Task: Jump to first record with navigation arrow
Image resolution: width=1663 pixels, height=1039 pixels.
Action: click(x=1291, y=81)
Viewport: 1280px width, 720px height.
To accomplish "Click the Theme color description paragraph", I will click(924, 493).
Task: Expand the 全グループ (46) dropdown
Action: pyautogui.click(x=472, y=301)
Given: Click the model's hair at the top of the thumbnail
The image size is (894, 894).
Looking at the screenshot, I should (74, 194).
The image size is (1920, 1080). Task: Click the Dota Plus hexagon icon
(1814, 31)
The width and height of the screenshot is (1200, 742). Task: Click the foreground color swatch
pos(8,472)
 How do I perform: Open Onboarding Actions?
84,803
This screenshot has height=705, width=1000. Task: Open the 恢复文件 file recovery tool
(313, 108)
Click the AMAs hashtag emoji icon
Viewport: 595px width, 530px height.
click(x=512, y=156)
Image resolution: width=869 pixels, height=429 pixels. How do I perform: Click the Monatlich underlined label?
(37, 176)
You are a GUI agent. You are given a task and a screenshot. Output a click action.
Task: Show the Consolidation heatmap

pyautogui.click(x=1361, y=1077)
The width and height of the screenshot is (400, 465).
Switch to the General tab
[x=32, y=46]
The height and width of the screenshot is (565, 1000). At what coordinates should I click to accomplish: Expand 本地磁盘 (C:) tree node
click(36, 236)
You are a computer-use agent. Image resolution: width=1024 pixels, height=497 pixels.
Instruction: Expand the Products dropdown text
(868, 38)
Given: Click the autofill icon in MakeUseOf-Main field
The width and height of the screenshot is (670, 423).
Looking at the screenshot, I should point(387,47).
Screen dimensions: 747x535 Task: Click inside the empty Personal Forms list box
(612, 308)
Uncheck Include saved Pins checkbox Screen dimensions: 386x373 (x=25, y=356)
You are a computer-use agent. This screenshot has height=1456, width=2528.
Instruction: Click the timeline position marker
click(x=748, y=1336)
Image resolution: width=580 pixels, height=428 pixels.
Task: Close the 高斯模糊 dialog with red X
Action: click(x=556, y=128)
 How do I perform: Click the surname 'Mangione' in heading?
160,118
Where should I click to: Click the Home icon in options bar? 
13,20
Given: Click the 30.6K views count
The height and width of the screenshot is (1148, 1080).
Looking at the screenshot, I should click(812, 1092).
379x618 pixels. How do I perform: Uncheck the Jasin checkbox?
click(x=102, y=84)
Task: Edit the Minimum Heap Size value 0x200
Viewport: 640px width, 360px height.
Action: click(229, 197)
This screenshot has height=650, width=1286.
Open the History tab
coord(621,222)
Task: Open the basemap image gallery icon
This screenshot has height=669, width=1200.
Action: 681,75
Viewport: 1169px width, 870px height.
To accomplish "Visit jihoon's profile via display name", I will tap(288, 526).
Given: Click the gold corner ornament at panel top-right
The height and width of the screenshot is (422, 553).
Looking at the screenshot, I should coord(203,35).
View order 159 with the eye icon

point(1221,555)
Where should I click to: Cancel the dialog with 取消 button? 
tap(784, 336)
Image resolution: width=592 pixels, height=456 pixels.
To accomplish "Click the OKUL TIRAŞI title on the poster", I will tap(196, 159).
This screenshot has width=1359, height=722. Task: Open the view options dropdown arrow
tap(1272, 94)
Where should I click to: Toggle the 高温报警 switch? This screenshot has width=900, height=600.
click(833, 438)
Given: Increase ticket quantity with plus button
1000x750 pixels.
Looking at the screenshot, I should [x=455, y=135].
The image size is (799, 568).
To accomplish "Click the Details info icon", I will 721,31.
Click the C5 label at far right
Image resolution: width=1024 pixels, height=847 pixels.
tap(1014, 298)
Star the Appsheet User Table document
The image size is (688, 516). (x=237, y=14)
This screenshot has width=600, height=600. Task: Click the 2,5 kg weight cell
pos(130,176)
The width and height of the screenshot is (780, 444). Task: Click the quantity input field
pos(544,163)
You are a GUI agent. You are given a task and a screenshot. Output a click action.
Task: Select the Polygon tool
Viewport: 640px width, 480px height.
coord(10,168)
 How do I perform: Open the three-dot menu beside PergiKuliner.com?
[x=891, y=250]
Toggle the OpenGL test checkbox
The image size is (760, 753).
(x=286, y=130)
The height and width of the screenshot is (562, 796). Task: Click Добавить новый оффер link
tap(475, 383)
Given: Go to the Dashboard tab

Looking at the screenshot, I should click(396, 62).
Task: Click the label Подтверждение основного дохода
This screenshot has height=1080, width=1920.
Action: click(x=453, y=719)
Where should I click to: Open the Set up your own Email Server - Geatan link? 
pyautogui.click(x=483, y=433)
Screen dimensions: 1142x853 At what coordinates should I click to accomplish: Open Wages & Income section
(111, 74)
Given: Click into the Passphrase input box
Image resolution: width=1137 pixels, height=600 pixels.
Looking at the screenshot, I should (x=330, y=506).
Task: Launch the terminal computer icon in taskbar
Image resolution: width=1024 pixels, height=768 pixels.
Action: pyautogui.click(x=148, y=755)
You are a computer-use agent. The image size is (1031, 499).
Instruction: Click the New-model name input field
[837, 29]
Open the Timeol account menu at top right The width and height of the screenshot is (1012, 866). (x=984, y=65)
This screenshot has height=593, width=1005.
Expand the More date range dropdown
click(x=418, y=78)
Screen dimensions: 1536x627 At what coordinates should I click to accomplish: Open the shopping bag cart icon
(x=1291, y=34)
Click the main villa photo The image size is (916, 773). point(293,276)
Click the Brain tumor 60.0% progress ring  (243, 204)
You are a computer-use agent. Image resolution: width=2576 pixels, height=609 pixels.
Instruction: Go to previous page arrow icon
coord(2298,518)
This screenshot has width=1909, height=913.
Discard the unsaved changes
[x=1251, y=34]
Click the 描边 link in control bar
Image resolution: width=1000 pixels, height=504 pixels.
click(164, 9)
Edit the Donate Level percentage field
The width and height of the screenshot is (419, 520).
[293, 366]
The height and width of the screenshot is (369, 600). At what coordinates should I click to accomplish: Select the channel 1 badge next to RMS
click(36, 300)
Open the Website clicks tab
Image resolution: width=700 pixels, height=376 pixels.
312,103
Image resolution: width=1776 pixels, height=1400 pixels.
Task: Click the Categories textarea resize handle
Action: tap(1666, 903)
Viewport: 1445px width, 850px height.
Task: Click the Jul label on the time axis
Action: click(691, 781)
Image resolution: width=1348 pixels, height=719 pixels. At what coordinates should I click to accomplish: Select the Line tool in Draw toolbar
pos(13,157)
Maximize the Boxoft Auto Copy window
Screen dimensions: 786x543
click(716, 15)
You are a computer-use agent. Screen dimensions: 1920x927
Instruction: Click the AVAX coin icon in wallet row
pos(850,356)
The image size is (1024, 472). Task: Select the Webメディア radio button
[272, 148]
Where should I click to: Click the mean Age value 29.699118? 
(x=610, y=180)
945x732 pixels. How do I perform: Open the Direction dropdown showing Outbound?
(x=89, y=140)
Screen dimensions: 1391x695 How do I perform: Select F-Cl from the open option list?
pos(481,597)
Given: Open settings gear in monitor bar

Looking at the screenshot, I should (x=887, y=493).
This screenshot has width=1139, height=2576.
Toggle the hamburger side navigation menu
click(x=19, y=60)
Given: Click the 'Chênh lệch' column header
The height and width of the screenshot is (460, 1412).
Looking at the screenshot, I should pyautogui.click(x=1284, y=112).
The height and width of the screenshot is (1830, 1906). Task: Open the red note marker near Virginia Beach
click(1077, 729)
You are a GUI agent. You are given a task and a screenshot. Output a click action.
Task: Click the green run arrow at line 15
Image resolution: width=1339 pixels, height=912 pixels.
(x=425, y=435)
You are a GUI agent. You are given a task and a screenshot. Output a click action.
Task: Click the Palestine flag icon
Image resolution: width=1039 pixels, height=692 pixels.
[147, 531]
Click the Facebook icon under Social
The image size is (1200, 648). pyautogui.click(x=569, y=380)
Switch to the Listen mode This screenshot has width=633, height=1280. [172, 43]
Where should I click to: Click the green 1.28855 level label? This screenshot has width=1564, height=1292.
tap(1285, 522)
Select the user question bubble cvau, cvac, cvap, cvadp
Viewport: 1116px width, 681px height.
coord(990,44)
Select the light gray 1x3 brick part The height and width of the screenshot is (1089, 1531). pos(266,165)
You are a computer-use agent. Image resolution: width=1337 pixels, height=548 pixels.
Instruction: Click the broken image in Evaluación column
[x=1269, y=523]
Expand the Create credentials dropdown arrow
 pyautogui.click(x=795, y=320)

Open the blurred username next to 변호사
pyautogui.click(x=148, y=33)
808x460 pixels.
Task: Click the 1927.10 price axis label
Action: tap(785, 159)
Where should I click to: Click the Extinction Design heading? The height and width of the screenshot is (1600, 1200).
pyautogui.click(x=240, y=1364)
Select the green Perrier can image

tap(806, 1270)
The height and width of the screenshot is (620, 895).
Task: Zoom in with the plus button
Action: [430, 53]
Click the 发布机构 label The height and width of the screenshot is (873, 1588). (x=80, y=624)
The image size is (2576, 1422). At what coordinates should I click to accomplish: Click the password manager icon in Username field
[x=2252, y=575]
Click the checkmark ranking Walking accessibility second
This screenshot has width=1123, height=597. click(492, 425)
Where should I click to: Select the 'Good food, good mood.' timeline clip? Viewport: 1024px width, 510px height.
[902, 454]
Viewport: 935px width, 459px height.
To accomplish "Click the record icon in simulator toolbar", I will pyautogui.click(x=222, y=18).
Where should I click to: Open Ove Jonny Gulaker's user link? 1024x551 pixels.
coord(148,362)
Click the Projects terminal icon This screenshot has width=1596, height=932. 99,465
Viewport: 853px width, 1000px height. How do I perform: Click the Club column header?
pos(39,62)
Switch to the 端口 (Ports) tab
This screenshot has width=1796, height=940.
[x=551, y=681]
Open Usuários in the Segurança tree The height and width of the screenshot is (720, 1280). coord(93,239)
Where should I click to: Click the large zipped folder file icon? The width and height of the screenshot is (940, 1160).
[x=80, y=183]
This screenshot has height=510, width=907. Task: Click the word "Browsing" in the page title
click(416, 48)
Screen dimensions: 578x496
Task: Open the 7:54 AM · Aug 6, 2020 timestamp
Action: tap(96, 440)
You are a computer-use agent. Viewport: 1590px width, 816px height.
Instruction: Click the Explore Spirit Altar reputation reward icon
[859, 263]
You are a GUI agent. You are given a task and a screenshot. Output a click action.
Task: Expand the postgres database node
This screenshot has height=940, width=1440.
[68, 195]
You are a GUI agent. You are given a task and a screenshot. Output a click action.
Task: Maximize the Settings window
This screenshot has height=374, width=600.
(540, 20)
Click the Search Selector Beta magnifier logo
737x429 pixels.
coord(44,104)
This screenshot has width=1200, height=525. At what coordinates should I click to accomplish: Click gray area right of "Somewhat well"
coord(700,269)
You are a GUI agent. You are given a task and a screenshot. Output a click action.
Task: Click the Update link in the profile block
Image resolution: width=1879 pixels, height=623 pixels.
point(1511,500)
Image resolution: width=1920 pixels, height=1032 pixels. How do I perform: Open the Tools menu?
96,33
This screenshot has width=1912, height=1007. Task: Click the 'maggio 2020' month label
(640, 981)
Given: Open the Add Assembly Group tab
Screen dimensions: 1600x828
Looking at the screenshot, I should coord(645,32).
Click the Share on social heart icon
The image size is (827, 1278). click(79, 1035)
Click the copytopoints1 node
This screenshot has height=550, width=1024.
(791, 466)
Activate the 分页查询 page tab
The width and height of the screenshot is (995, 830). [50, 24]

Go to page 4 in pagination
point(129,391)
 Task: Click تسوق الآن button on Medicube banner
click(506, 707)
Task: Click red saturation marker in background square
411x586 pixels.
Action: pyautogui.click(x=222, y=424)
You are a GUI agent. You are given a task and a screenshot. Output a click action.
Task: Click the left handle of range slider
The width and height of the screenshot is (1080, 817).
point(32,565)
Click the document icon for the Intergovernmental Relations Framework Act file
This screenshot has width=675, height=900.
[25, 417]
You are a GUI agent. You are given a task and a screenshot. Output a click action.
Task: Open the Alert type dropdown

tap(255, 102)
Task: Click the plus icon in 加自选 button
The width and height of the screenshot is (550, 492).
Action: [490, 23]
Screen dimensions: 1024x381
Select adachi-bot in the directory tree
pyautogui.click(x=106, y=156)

▸ PROMPT: Return each line from the data where the string "computer" can be found.

▸ WRITTEN SOLUTION:
You are a computer-use agent. Image resolution: width=1024 pixels, height=497 pixels.
You are a computer-use agent. This screenshot has height=1456, width=2528.
Task: Launch the terminal computer icon in taskbar
You are a computer-use agent. The image size is (1031, 499).
You are a computer-use agent. Image resolution: width=2576 pixels, height=609 pixels.
You are a computer-use agent. Screen dimensions: 1920x927
You are a computer-use agent. Image resolution: width=1337 pixels, height=548 pixels.
You are a computer-use agent. Viewport: 1590px width, 816px height.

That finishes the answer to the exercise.